AquaSecurity's Trivy Supply Chain Compromise Incident Response Guide
Origin
The Trivy source code was compromised via a vulnerable GitHub Action. Attackers exploited this vulnerability to exfiltrate high-privilege secrets, enabling a large-scale supply chain attack. Notably, this specific GitHub Action vulnerability had been identified months earlier by the poutine CI/CD security scanner but remained unpatched.
Affected Versions and Exposure Window
Use the table below to determine if you used a compromised version of Trivy.
| Component | Affected Versions | NOT Affected | Exposure Window (UTC) |
|---|---|---|---|
| trivy (binary) | v0.69.4 (including latest tag). GHCR, ECR Public, Docker Hub, deb, rpm, get.trivy.dev | 1) v0.69.3 or earlier 2) Images referenced by digest | 2026-03-19 18:22 – 21:42 |
| trivy (Docker Hub) | v0.69.5–v0.69.6 (including latest tag) | 1) v0.69.3 or earlier 2) Images referenced by digest | 2026-03-22 15:43 – 01:40 |
| trivy (Source) | Source code v0.69.4 or latest tag | SHA-pinned references | 2026-03-19 17:43 – 23:13 |
| trivy-action | 1) All tags prior to 0.35.0 2) version: latest requested during exposure | 1) @v0.35.0 2) SHA-pinned (since 2025-04-09) | 2026-03-19 17:43 – 2026-03-20 05:40 |
| setup-trivy | All releases | SHA-pinned references | 2026-03-19 17:43 – 21:44 |
[!NOTE]
The Homebrew version of Trivy was not compromised.

What you are asked to do: Extend the Trivy supply chain compromise guide, picking up right after its note on the Homebrew version.

Information supplied:
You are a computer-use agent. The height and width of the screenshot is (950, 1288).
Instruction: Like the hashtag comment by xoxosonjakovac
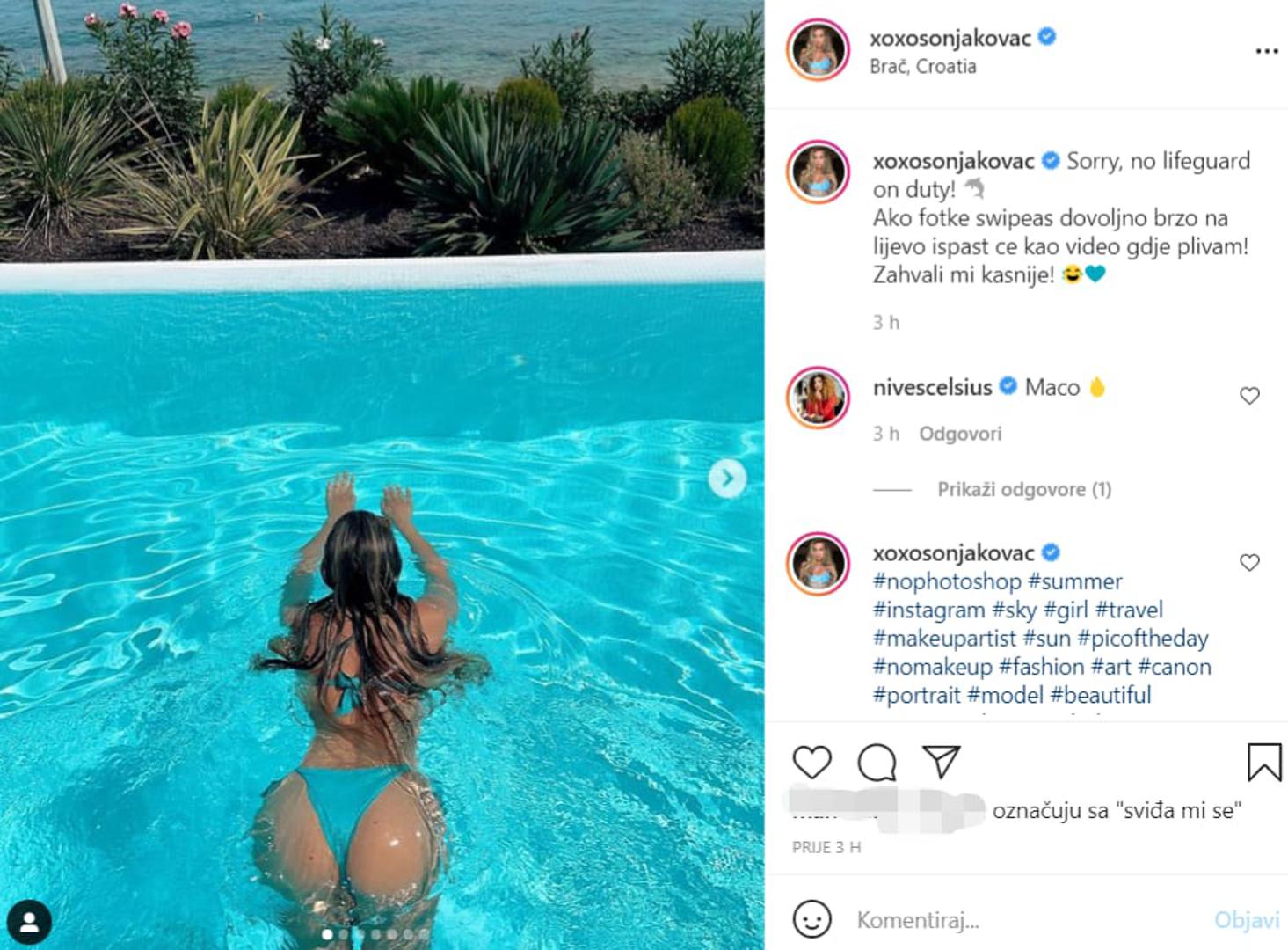tap(1249, 562)
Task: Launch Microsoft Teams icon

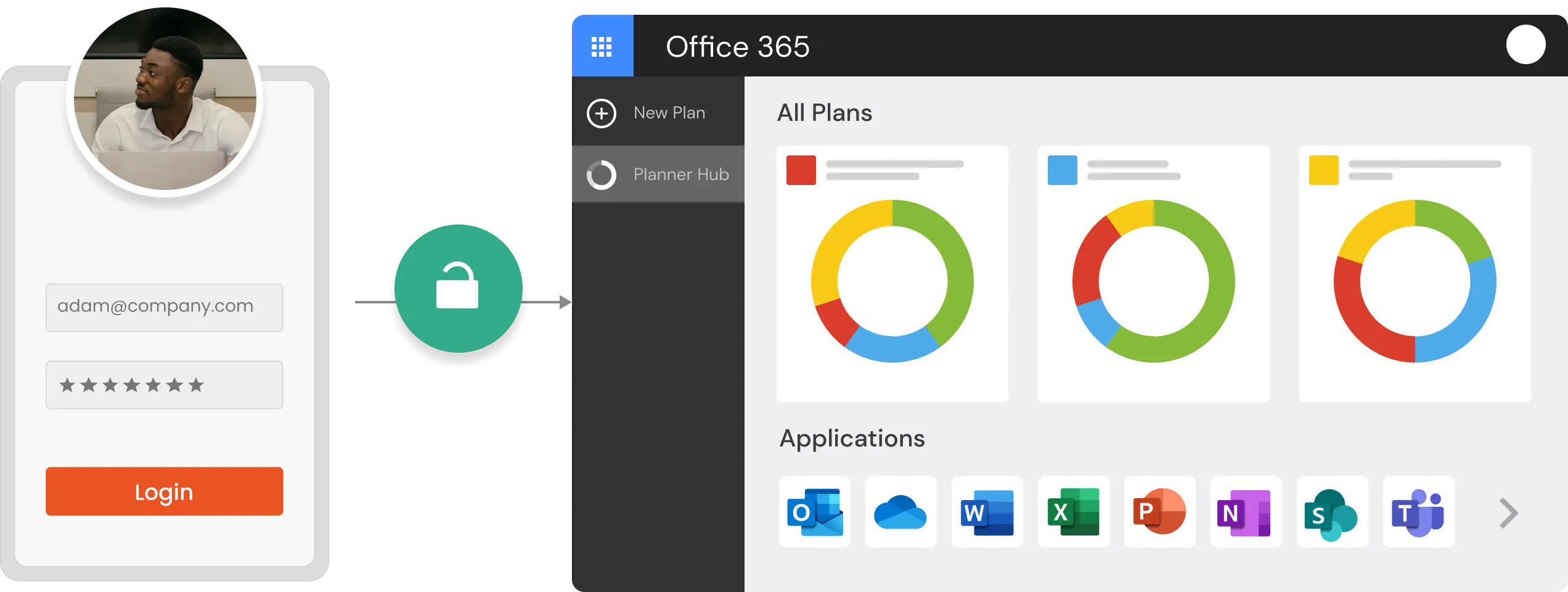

The reply:
For cloud environments, identify which CI pipelines used affected versions and check your platform logs for executions during the exposure windows listed above.
Impact Analysis
The impact depends on where the compromised version was executed. All affected versions used the TeamPCP Cloud Stealer, which identifies secrets in the session, encrypts them, and exfiltrates them to a Command & Control (C2) server.
1. Execution in Cloud CI (GitHub Actions)
If Trivy ran via trivy-action, setup-trivy or trivy, consider all secrets (${{ secrets.X }}) accessible to that workflow as compromised.
-
Exfiltration: If the primary C2 upload fails, the payload attempts to push stolen data to a public repository named
tpcp-docsusing the availableINPUT_GITHUB_PAT. -
OIDC/Ephemeral Secrets: There is currently no evidence that the payload utilized ephemeral secrets (OIDC,
GITHUB_TOKEN). If your environment is properly configured, these short-lived tokens may have expired before the attackers could use them.
2. Execution on Local Devices (Servers, Dev Machines)
On local Linux systems, the malware attempts to establish persistence:
-
Persistence: It creates a Python script at
~/.config/systemd/user/sysmon.pyand adds a corresponding systemd unit. -
Remote Access: The C2 can trigger arbitrary code execution through this script, allowing for a complete manual takeover of the device.
Response Plan
If you confirm that a compromised version was executed:
-
Rotate Secrets: Immediately rotate all long-lived secrets (PATs, AWS keys, etc.) that were available in the environment during the run.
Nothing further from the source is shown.